More Stocks for Review
Continuing with his growth stock review, Cramer looked at five more stocks he recommended in October.
Cramer said Ulta Salon (ULTA) took a big hit when its CFO resigned in October, but since then has delivered an 8.8% pop in same store sales. The company is still growing like a weed and Cramer said he's still a fan.
Then there's Tractor Supply (TSCO) , a stock that fell from $98 to $89 a share. Cramer said he blew this one as expectations had gotten too high and even a beat-and-raise quarter was not enough to take the stock higher. He said it makes a lot more sense to own Tractor Supply at these lower levels, but Home Depot (HD) is probably a better bet.
In the biotech space, Cramer said he still likes Gilead Sciences (GILD) , which popped 8.8% since his recommendation, and Alexion Pharmaceuticals (ALXN) , which has fallen 14%. He said the stories at both companies are still intact and he's sticking with both, even with Alexion down big.

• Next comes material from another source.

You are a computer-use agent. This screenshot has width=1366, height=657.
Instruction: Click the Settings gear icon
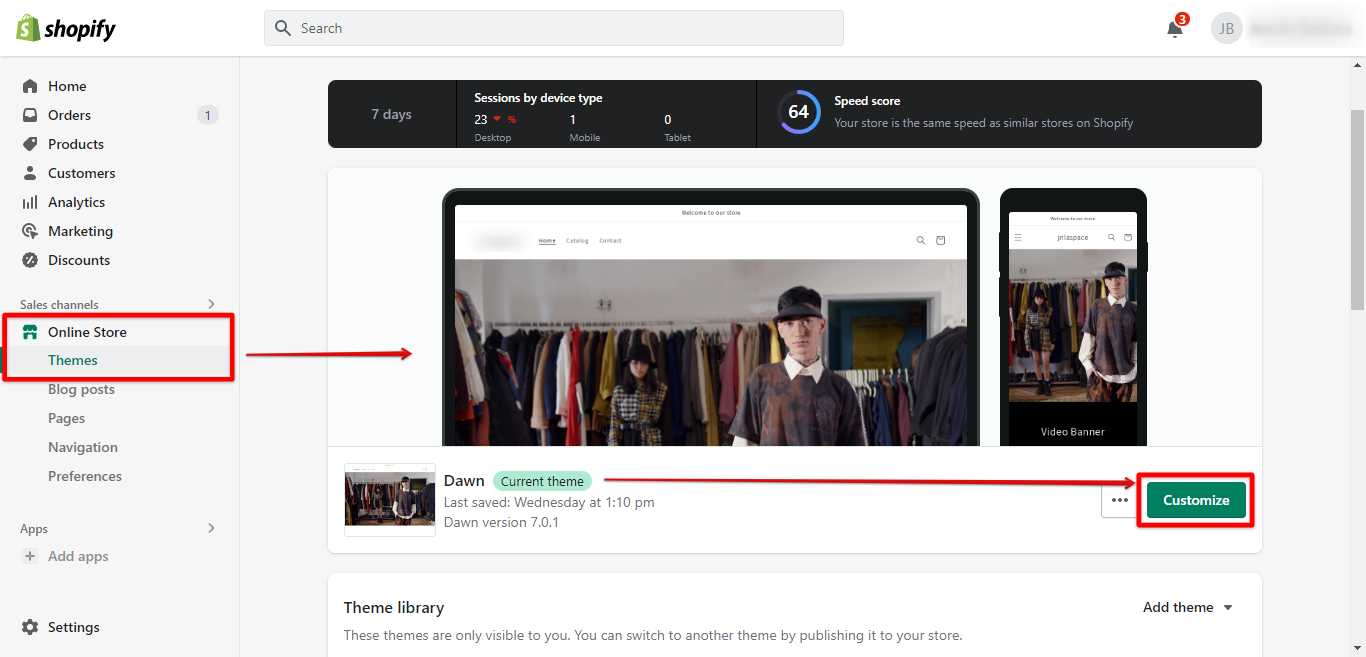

Finally, there's Diageo (DEO) , another Cramer favorite. Shares have risen 14% since October and Cramer said this company continues to deliver for shareholders.
Hit the DECK
Speaking of circling back to old ideas, Cramer also took a new look at Deckers Outdoor (DECK) , makers of Uggs boots and Teva sandals. Deckers has been one of Cramer's favorite footwear plays, but the stock imploded in 2012 -- falling from a high of $117 a share down to just $28 a share as investors feared that the Uggs fad had run its course.
Deckers did not help its situation by slashing guidance as its sales slowed at the same time its prices for materials like sheepskin were on the rise. The trends, said Cramer, were horrid, which explains why nearly 46% of Deckers' shares are still sold short.